Input (JS object literal)

{
  // comments OK
  id: 1,
  name: 'Alice',
  active: true,
  tags: ['admin', 'user',],
}

Output (standard JSON)

{
  "id": 1,
  "name": "Alice",
  "active": true,
  "tags": [
    "admin",
    "user"
  ]
}

Note

Four-step transform — strip comments, single → double quotes, add quotes around bare keys, strip trailing commas. No `eval` / `new Function` — safe.

Usage / FAQ

When to use

  • Convert an object literal copied from JS code into API-ready JSON
  • Clean up JSON5 / JSONC config files into strict JSON
  • Turn `console.log` debug output into pasteable JSON
  • Prepare input for Postman / Insomnia and similar API tools
  • Tidy 'loose JSON' with comments / trailing commas

FAQ

Q.Does this use `eval`?
A.Never — for security reasons. A custom token scanner strips comments, swaps quote styles, adds key quotes, removes trailing commas, then validates with `JSON.parse`.
Q.What about function values or regex literals?
A.Unsupported — JSON has no such concept, so parsing errors out. Remove functions, regexes, or `undefined` from the input first.
Q.How is this different from JSON5?
A.JSON5 formalizes unquoted keys, trailing commas, etc. as a superset. This tool accepts JSON5-compatible input and emits strict JSON — no JSON5 library dependency, just a self-contained transformer.
Fun facts
  • JSON was defined by Douglas Crockford in 2001 — born from web APIs needing something lighter than XML for data interchange. The 2013 ECMA-404 spec is short enough to fit on a single page.

    JSON.org
  • JSON is a *strict* subset of JavaScript object literals — keys must be double-quoted, trailing commas are forbidden, comments aren't allowed, function values aren't allowed.
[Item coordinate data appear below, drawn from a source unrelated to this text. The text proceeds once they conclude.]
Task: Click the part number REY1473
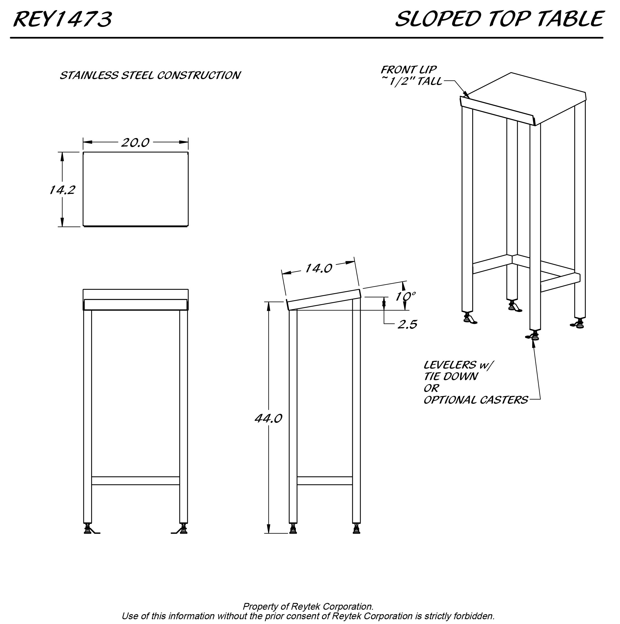tap(63, 19)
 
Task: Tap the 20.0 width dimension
tap(135, 143)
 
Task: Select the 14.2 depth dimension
tap(62, 190)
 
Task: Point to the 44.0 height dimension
tap(268, 419)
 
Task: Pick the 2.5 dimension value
tap(407, 324)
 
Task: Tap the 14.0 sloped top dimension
tap(318, 268)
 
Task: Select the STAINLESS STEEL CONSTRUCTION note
tap(150, 75)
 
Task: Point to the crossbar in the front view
tap(135, 481)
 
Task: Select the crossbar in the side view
tap(325, 481)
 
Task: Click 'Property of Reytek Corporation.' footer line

The two most common gotchas when copying JS objects into JSON: trailing commas and unquoted keys.

    RFC 8259 — JSON
  • JSON5 (Aseem Kishore, 2012) is the ergonomic cousin — comments, trailing commas, single quotes, and unquoted keys are all allowed. It's not a standard, but it's familiar from VS Code's `settings.json` and patterns in npm's `package.json`.